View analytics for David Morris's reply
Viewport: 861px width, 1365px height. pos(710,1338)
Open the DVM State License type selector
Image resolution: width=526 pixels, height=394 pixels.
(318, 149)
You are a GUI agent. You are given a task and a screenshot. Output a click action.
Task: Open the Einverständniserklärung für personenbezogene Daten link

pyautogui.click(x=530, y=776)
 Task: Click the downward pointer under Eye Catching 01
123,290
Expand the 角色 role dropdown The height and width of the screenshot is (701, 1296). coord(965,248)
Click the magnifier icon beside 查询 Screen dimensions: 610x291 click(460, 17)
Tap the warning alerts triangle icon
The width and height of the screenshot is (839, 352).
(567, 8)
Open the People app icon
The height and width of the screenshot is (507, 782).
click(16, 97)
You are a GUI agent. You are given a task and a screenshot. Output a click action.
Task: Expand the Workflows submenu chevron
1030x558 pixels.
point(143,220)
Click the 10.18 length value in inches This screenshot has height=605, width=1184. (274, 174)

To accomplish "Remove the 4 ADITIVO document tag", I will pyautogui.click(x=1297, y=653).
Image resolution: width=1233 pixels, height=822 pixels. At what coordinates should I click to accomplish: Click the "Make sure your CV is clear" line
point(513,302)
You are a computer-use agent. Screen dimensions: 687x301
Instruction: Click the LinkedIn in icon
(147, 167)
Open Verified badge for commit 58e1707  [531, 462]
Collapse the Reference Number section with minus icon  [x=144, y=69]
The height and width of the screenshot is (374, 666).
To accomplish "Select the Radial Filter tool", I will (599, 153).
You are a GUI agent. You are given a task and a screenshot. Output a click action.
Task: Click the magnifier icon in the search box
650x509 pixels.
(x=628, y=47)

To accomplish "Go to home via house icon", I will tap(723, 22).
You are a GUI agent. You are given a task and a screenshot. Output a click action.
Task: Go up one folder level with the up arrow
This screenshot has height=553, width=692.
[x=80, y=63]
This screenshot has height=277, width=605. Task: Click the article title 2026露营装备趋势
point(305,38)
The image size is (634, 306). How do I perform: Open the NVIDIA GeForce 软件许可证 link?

☆ ☆ ☆ ☆

→ Problem to work on: Write out all the entries exactly.

→ Written answer:
View analytics for David Morris's reply
Viewport: 861px width, 1365px height. pos(710,1338)
Open the DVM State License type selector
Image resolution: width=526 pixels, height=394 pixels.
(318, 149)
You are a GUI agent. You are given a task and a screenshot. Output a click action.
Task: Open the Einverständniserklärung für personenbezogene Daten link

pyautogui.click(x=530, y=776)
 Task: Click the downward pointer under Eye Catching 01
123,290
Expand the 角色 role dropdown The height and width of the screenshot is (701, 1296). coord(965,248)
Click the magnifier icon beside 查询 Screen dimensions: 610x291 click(460, 17)
Tap the warning alerts triangle icon
The width and height of the screenshot is (839, 352).
(567, 8)
Open the People app icon
The height and width of the screenshot is (507, 782).
click(16, 97)
You are a GUI agent. You are given a task and a screenshot. Output a click action.
Task: Expand the Workflows submenu chevron
1030x558 pixels.
point(143,220)
Click the 10.18 length value in inches This screenshot has height=605, width=1184. (274, 174)

To accomplish "Remove the 4 ADITIVO document tag", I will pyautogui.click(x=1297, y=653).
Image resolution: width=1233 pixels, height=822 pixels. At what coordinates should I click to accomplish: Click the "Make sure your CV is clear" line
point(513,302)
You are a computer-use agent. Screen dimensions: 687x301
Instruction: Click the LinkedIn in icon
(147, 167)
Open Verified badge for commit 58e1707  [531, 462]
Collapse the Reference Number section with minus icon  [x=144, y=69]
The height and width of the screenshot is (374, 666).
To accomplish "Select the Radial Filter tool", I will (599, 153).
You are a GUI agent. You are given a task and a screenshot. Output a click action.
Task: Click the magnifier icon in the search box
650x509 pixels.
(x=628, y=47)

To accomplish "Go to home via house icon", I will tap(723, 22).
You are a GUI agent. You are given a task and a screenshot. Output a click action.
Task: Go up one folder level with the up arrow
This screenshot has height=553, width=692.
[x=80, y=63]
This screenshot has height=277, width=605. Task: Click the article title 2026露营装备趋势
point(305,38)
The image size is (634, 306). How do I perform: Open the NVIDIA GeForce 软件许可证 link?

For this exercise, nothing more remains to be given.